■ Passage shown:
▬▬▬▬▬▬▬▬▬▬

Erle Stanley Gardner (July 17, 1889 – March 11, 1970) was an American lawyer and author. He is best known for the Perry Mason series of detective stories, but he wrote numerous other novels and shorter pieces and also a series of nonfiction books, mostly narrations of his travels through Baja California and other regions in Mexico.

The best-selling American author of the 20th century at the time of his death, Gardner also published under numerous pseudonyms, including A.A. Fair, Carl Franklin Ruth, Carleton Kendrake, Charles M. Green, Charles J. Kenny, Edward Leaming, Grant Holiday, Kyle Corning, Les Tillray,  Robert Parr, Stephen Caldwell, and once as Perry Mason character Della Street (The Case of the Suspect Sweethearts). Three stories were published as Anonymous (A Fair Trial, Part Music and Part Tears, and You Can't Run Away from Yourself aka The Jazz Baby).

Life and work

Gardner was born in Malden, Massachusetts, the son of Grace Adelma (Waugh) and Charles Walter Gardner. Gardner graduated from Palo Alto High School in California in 1909 and enrolled at Valparaiso University School of Law in Indiana. He was suspended after approximately one month when his interest in boxing became a distraction.  He returned to California, pursued his legal education on his own, and passed the California State Bar examination in 1911.

Gardner started his legal career by working as a typist at a law firm in California for three years. Once he was admitted to the Bar, he started working as a trial lawyer by defending impoverished people, in particular Chinese and Mexican immigrants. This experience led to his founding the Court of Last Resort in the 1940s. The Court of Last Resort, dedicated to helping people who were imprisoned unfairly or couldn't get a fair trial, was the first of several organizations that advocate for the wrongly convicted, which among others include The Innocence Project, Center on Wrongful Convictions at Northwestern Pritzker School of Law, and Centurion.

▬▬▬▬▬▬▬▬▬▬

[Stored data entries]
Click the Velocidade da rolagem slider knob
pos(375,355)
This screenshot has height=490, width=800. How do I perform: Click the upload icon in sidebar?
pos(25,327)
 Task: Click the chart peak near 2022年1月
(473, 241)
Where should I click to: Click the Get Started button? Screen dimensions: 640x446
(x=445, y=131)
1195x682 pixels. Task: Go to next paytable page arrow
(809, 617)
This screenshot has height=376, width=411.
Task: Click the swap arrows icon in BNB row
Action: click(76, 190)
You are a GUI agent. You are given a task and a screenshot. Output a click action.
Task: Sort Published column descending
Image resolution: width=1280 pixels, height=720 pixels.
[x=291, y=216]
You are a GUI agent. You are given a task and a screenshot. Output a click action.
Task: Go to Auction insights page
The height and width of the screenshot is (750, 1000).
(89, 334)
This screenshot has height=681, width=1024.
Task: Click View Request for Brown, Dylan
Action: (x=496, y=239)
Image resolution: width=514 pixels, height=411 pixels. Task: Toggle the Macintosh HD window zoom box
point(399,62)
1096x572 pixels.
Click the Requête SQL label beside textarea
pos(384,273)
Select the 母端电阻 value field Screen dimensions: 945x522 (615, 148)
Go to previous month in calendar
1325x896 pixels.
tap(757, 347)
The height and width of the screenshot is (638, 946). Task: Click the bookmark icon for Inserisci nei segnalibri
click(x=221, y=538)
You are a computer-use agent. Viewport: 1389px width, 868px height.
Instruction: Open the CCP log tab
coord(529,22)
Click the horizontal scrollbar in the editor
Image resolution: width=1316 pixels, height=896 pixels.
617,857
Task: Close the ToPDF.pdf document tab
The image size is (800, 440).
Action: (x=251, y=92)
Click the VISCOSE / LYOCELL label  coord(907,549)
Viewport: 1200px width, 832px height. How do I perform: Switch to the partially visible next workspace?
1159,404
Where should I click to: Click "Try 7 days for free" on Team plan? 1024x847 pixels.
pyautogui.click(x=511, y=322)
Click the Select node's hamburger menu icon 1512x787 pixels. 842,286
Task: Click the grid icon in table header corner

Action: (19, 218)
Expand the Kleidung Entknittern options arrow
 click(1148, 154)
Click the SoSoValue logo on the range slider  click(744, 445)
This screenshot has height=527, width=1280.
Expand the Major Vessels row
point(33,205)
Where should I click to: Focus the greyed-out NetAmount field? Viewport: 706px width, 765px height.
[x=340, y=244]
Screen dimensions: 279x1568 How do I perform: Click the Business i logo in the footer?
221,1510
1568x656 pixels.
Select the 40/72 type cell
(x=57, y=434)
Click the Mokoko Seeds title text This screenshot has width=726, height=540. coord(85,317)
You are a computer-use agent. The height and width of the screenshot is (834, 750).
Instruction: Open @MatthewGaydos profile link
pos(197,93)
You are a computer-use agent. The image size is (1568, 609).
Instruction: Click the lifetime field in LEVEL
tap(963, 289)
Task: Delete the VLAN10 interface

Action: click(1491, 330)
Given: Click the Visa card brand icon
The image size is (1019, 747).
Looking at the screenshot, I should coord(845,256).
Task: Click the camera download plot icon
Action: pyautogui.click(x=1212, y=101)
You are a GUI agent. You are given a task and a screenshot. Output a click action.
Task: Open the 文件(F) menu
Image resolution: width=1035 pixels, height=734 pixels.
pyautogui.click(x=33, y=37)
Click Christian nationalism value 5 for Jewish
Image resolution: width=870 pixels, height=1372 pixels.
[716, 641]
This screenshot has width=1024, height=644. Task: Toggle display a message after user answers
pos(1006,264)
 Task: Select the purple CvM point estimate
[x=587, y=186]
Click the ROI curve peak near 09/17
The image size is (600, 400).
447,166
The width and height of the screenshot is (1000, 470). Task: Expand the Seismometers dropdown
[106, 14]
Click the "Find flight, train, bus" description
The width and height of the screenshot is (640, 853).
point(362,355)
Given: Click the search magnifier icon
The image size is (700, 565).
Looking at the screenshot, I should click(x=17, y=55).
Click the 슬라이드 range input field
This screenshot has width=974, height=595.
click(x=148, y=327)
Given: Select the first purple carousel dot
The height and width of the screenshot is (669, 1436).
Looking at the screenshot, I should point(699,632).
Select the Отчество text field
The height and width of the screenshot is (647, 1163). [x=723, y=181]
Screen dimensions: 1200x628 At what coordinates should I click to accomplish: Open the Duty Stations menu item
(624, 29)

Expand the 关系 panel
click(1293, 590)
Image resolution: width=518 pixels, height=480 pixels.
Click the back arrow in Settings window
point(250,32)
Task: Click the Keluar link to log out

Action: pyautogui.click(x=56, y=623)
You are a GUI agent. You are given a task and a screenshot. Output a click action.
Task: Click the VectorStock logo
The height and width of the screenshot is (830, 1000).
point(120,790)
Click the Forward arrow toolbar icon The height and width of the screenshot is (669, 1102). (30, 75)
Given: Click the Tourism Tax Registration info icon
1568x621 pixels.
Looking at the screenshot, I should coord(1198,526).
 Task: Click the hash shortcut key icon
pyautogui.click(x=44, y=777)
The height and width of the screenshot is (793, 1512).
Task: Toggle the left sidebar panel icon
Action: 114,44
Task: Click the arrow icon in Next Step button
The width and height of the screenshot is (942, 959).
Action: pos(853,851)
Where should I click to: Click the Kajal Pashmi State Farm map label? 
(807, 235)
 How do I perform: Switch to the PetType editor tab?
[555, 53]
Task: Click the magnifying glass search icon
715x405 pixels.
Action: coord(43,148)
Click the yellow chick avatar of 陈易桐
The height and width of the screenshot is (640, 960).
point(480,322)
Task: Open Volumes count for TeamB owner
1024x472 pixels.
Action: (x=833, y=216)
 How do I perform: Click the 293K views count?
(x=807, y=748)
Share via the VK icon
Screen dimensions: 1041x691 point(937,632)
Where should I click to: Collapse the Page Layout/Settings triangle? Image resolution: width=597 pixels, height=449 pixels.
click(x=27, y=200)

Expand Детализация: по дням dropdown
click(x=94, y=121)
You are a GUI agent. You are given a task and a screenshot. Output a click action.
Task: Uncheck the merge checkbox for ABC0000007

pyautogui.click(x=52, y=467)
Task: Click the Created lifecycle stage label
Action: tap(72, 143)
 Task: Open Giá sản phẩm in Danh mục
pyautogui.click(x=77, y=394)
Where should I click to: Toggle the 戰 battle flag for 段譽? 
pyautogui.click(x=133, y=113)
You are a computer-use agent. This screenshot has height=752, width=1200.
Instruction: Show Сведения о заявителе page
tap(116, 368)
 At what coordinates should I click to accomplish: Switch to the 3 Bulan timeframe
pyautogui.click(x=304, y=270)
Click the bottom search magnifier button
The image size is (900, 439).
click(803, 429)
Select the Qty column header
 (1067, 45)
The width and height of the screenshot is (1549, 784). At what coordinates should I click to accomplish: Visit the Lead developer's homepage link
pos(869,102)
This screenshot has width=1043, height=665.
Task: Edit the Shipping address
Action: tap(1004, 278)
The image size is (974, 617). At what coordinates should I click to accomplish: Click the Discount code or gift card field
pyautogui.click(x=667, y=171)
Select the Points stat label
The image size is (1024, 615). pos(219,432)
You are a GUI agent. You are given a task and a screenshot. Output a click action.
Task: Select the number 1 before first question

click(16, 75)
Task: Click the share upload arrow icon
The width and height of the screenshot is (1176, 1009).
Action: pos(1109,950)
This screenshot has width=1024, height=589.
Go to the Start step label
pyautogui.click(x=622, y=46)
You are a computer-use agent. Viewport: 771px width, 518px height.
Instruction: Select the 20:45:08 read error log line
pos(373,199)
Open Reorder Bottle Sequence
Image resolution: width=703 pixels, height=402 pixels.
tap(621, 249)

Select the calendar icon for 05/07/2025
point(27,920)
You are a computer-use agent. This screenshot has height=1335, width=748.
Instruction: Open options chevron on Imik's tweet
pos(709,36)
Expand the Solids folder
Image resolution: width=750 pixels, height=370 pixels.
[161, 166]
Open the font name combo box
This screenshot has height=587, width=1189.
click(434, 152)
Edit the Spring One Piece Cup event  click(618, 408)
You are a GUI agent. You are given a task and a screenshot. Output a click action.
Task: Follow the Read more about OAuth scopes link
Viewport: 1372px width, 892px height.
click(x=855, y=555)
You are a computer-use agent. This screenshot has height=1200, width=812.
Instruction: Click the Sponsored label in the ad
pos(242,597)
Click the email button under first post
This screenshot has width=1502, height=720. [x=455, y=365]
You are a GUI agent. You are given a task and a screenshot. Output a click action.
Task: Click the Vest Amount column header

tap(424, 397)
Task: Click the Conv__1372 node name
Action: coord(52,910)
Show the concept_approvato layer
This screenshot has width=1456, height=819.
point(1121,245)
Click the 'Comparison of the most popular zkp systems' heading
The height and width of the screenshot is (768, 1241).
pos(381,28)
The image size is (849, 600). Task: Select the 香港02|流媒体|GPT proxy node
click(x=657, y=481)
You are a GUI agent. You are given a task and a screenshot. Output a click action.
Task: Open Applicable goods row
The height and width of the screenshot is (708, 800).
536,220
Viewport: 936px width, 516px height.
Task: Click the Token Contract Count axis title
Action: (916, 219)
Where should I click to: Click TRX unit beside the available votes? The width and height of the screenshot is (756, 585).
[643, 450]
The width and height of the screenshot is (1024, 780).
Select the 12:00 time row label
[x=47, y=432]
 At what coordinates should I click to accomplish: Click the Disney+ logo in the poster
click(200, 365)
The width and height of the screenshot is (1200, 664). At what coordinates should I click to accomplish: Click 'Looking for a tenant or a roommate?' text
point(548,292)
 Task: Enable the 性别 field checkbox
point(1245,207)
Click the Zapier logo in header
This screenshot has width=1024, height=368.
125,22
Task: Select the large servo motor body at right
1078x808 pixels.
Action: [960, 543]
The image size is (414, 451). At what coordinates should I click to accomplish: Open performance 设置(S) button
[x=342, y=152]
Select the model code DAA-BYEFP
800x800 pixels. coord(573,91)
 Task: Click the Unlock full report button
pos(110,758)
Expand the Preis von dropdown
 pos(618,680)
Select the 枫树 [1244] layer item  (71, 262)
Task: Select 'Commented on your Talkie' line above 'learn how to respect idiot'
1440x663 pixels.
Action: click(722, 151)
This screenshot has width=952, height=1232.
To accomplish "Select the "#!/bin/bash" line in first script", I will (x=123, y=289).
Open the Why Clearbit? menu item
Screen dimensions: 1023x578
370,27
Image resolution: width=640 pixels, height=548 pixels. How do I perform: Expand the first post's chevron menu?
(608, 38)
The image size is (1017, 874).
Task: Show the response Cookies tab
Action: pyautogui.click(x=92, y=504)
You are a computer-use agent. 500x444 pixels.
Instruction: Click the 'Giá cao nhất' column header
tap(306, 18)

▬▬▬▬▬▬▬▬▬▬

■ Check your understanding:
A – According to the Gardner biography, from which high school did Gardner graduate, and in what year?
B – Reproduce the Gardner biography between "Life and work" and "examination in 1911.", inclusive, substituting "wrestling" for "boxing".

■ Responses by item number:
A – Palo Alto High School in California, in 1909.

B –
Life and work

Gardner was born in Malden, Massachusetts, the son of Grace Adelma (Waugh) and Charles Walter Gardner. Gardner graduated from Palo Alto High School in California in 1909 and enrolled at Valparaiso University School of Law in Indiana. He was suspended after approximately one month when his interest in wrestling became a distraction.  He returned to California, pursued his legal education on his own, and passed the California State Bar examination in 1911.